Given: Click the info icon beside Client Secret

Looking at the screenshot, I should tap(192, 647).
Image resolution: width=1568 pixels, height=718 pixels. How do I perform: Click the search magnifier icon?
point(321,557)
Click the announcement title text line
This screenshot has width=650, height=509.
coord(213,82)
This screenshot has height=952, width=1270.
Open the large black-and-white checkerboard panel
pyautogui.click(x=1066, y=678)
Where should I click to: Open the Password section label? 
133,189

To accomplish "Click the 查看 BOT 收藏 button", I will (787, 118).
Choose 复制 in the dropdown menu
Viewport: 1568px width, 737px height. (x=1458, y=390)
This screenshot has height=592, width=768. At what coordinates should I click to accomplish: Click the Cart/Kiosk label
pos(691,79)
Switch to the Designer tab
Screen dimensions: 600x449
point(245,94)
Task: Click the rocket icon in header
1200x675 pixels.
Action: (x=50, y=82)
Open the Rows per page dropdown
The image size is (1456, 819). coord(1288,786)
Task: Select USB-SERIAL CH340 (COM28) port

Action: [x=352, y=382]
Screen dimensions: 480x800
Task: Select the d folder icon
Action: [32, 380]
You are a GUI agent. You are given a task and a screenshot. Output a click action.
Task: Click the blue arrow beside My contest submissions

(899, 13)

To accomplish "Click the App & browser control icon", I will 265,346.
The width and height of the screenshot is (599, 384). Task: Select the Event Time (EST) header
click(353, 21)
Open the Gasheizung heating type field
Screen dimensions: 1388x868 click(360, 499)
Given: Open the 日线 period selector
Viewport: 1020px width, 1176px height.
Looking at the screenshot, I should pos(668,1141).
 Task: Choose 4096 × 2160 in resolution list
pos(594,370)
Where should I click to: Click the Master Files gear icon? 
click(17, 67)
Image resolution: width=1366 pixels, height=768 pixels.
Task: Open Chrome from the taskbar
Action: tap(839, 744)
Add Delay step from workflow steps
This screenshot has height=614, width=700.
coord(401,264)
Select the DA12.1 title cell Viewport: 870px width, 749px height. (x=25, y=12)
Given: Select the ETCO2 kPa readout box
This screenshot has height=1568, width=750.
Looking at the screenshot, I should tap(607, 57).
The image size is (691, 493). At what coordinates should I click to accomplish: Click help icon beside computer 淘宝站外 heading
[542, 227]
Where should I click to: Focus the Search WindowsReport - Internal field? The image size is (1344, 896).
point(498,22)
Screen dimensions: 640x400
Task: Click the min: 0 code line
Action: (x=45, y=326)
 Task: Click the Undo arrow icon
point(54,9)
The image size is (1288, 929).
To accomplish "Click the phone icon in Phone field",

→ Exercise requirements:
Rewrite all the records above, replacing "Client Secret" with "Access Token" and leaving everything else unchanged.

→ The solution:
Given: Click the info icon beside Access Token

Looking at the screenshot, I should tap(192, 647).
Image resolution: width=1568 pixels, height=718 pixels. How do I perform: Click the search magnifier icon?
point(321,557)
Click the announcement title text line
This screenshot has width=650, height=509.
coord(213,82)
This screenshot has height=952, width=1270.
Open the large black-and-white checkerboard panel
pyautogui.click(x=1066, y=678)
Where should I click to: Open the Password section label? 
133,189

To accomplish "Click the 查看 BOT 收藏 button", I will (787, 118).
Choose 复制 in the dropdown menu
Viewport: 1568px width, 737px height. (x=1458, y=390)
This screenshot has height=592, width=768. At what coordinates should I click to accomplish: Click the Cart/Kiosk label
pos(691,79)
Switch to the Designer tab
Screen dimensions: 600x449
point(245,94)
Task: Click the rocket icon in header
1200x675 pixels.
Action: (x=50, y=82)
Open the Rows per page dropdown
The image size is (1456, 819). coord(1288,786)
Task: Select USB-SERIAL CH340 (COM28) port

Action: [x=352, y=382]
Screen dimensions: 480x800
Task: Select the d folder icon
Action: [32, 380]
You are a GUI agent. You are given a task and a screenshot. Output a click action.
Task: Click the blue arrow beside My contest submissions

(899, 13)

To accomplish "Click the App & browser control icon", I will 265,346.
The width and height of the screenshot is (599, 384). Task: Select the Event Time (EST) header
click(353, 21)
Open the Gasheizung heating type field
Screen dimensions: 1388x868 click(360, 499)
Given: Open the 日线 period selector
Viewport: 1020px width, 1176px height.
Looking at the screenshot, I should pos(668,1141).
 Task: Choose 4096 × 2160 in resolution list
pos(594,370)
Where should I click to: Click the Master Files gear icon? 
click(17, 67)
Image resolution: width=1366 pixels, height=768 pixels.
Task: Open Chrome from the taskbar
Action: tap(839, 744)
Add Delay step from workflow steps
This screenshot has height=614, width=700.
coord(401,264)
Select the DA12.1 title cell Viewport: 870px width, 749px height. (x=25, y=12)
Given: Select the ETCO2 kPa readout box
This screenshot has height=1568, width=750.
Looking at the screenshot, I should tap(607, 57).
The image size is (691, 493). At what coordinates should I click to accomplish: Click help icon beside computer 淘宝站外 heading
[542, 227]
Where should I click to: Focus the Search WindowsReport - Internal field? The image size is (1344, 896).
point(498,22)
Screen dimensions: 640x400
Task: Click the min: 0 code line
Action: (x=45, y=326)
 Task: Click the Undo arrow icon
point(54,9)
The image size is (1288, 929).
To accomplish "Click the phone icon in Phone field",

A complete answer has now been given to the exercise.